Brief = Reproduce the listing below exactly, beginning with its first line and ending with the line that holds "Given: Toggle Bus"; pictures are not part of the copy.

** Information provided follows **

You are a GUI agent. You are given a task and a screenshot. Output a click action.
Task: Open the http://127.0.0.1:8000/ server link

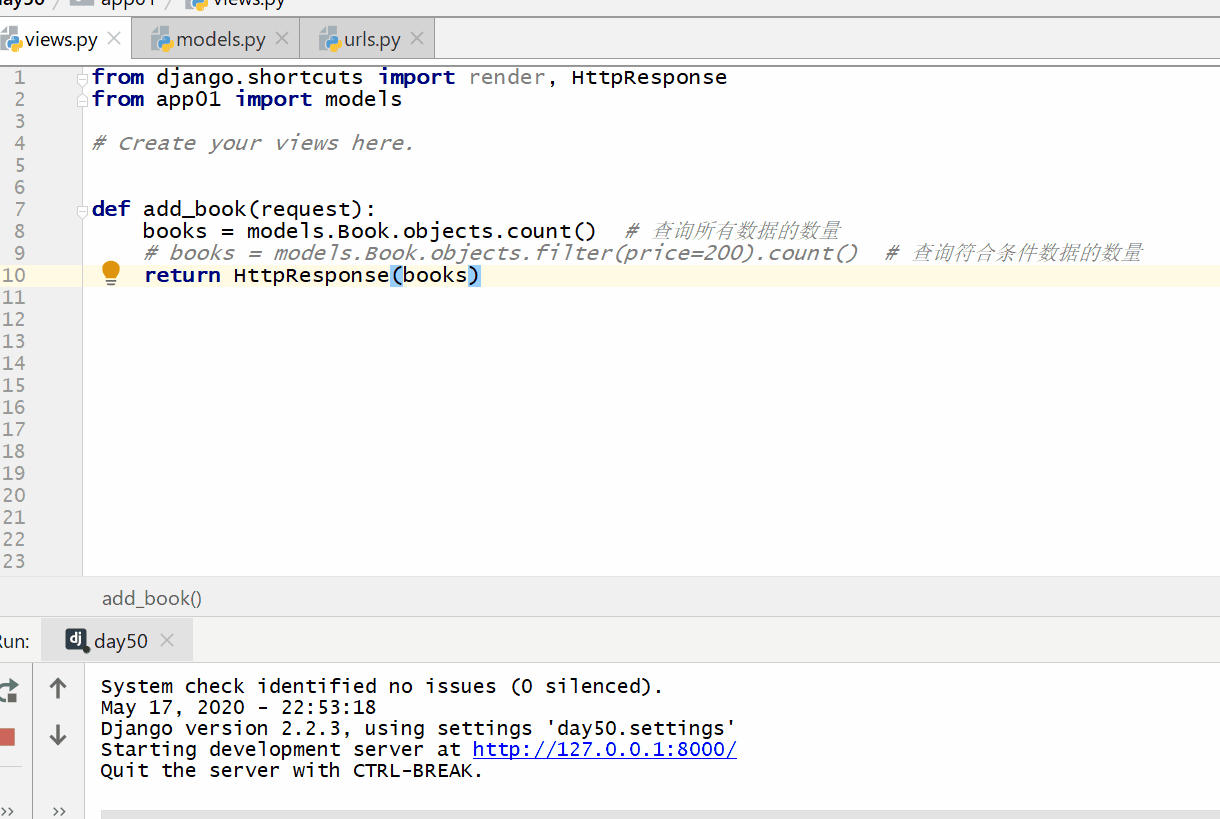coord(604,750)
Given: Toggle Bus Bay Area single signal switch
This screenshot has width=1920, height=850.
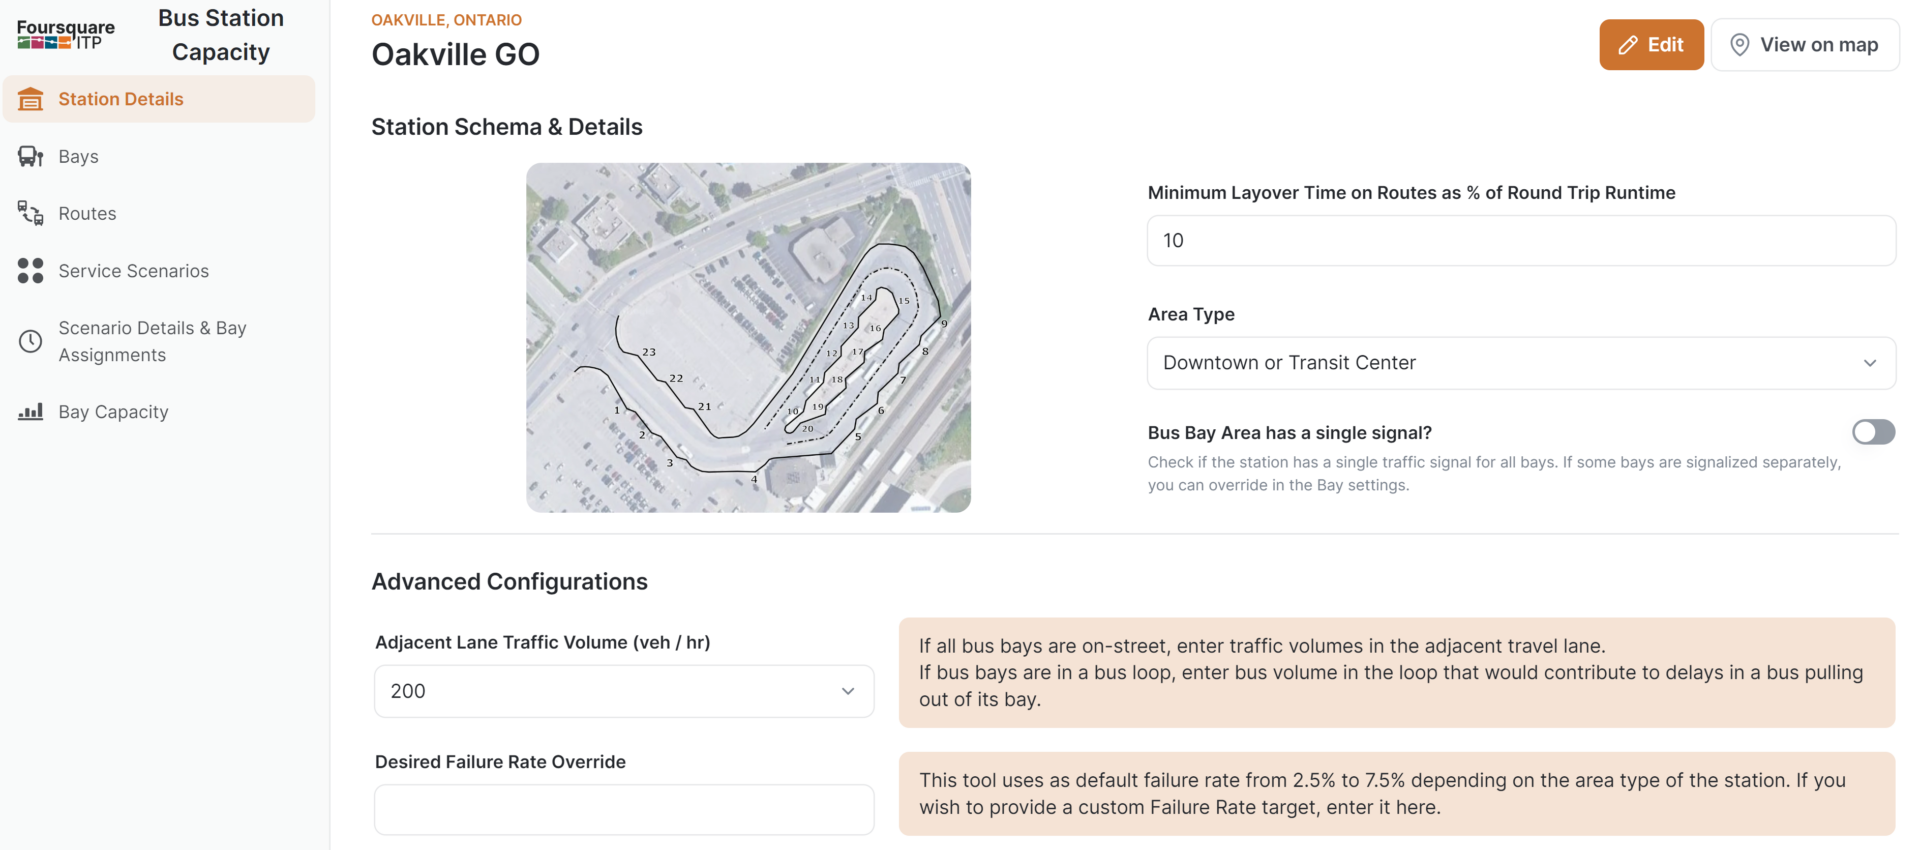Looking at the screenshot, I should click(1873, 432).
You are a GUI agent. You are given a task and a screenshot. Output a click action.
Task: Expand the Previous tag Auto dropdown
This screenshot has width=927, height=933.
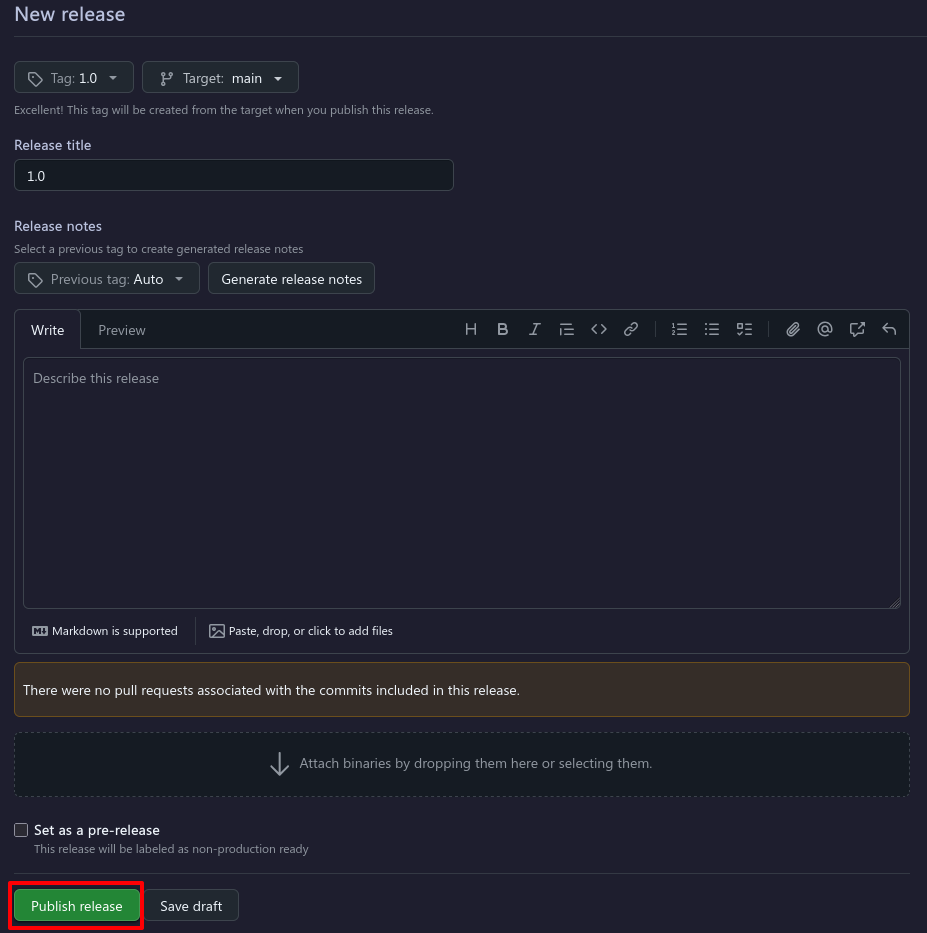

** End of Information provided **

Response for this exercise =
You are a GUI agent. You are given a task and a screenshot. Output a click action.
Task: Open the http://127.0.0.1:8000/ server link

coord(604,750)
Given: Toggle Bus Bay Area single signal switch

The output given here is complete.